Extracted records
[Start of section]

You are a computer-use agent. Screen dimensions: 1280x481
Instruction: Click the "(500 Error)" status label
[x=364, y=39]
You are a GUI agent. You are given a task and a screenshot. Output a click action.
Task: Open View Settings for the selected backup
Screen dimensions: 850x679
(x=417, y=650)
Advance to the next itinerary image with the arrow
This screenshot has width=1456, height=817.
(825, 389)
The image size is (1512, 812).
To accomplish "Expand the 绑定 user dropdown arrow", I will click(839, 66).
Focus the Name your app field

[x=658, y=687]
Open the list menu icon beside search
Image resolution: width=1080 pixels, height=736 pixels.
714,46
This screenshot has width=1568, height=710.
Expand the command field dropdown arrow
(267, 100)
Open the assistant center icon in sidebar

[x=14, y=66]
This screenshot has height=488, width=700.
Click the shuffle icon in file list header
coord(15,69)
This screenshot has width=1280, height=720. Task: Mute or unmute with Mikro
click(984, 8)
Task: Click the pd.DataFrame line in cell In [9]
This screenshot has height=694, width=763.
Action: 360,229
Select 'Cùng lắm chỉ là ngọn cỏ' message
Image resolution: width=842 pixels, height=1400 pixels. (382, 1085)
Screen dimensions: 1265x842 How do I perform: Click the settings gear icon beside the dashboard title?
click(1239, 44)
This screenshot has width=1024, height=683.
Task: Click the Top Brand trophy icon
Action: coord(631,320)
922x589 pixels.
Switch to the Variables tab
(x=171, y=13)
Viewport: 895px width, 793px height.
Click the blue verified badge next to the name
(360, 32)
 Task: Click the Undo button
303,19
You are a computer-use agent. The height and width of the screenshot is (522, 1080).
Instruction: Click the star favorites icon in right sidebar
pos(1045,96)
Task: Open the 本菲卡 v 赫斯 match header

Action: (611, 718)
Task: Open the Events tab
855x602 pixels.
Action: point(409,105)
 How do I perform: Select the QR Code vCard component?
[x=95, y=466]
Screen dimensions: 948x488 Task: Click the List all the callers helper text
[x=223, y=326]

[End of section]

PROBLEM DESCRIPTION
Every line of the records above that contains the word "agent" should be counted, and only the total given.

RESULT OF THE EXERCISE
3